Material supplied:
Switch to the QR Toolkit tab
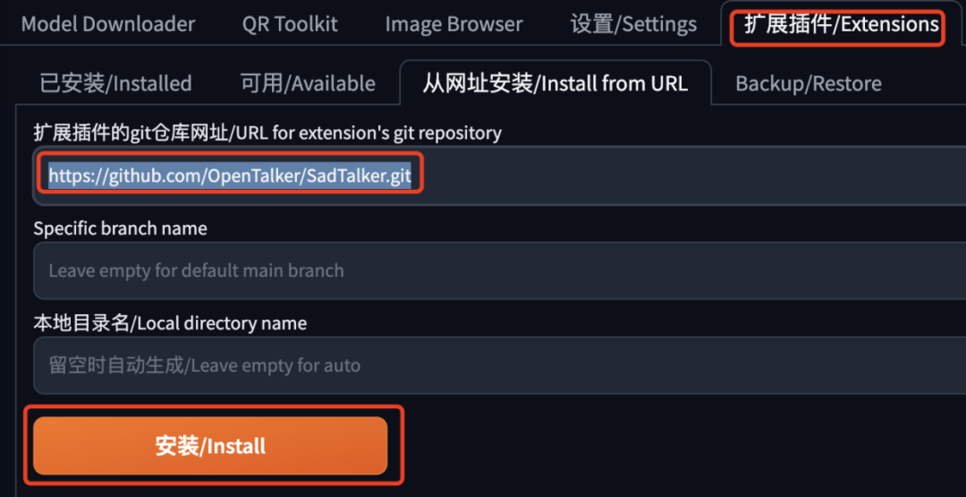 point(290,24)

==

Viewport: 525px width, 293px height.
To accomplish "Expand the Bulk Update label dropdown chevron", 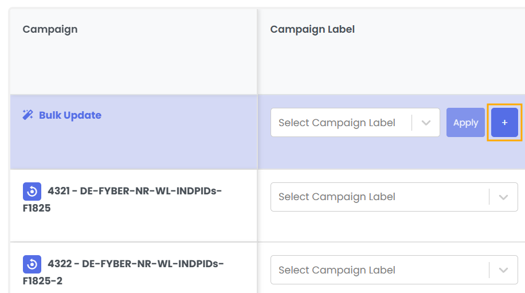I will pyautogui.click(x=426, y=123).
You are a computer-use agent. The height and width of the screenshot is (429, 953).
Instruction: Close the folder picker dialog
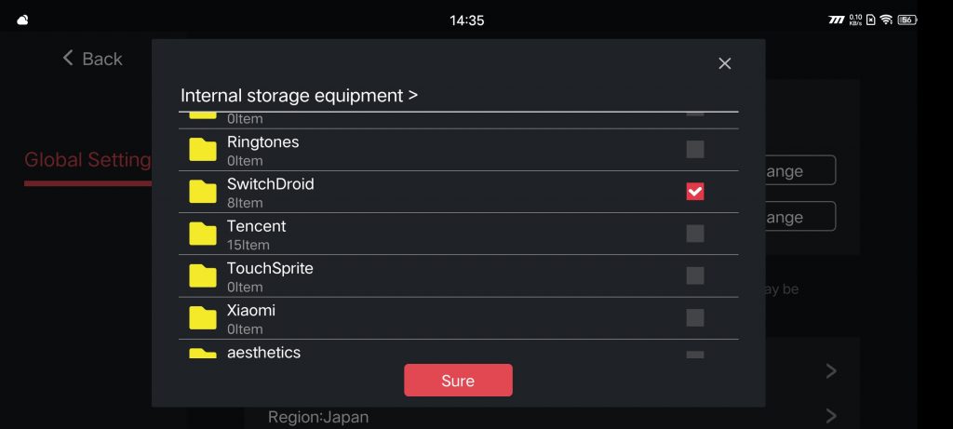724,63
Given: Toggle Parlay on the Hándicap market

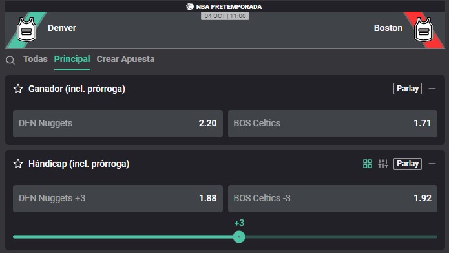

--

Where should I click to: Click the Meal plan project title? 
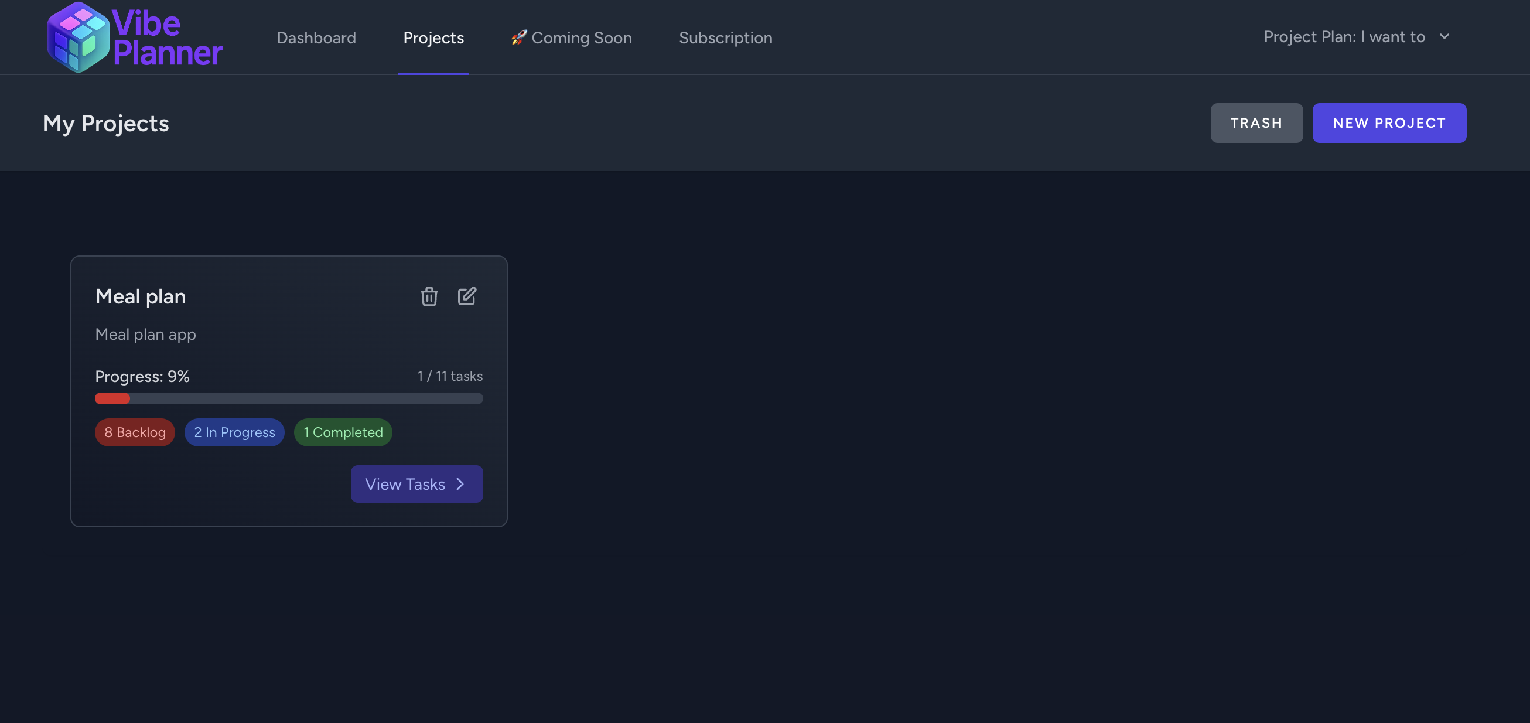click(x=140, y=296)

Given instruction:
Count the lines above that contain the string "height", with case counting, and give only the number.

Exercise solution:
2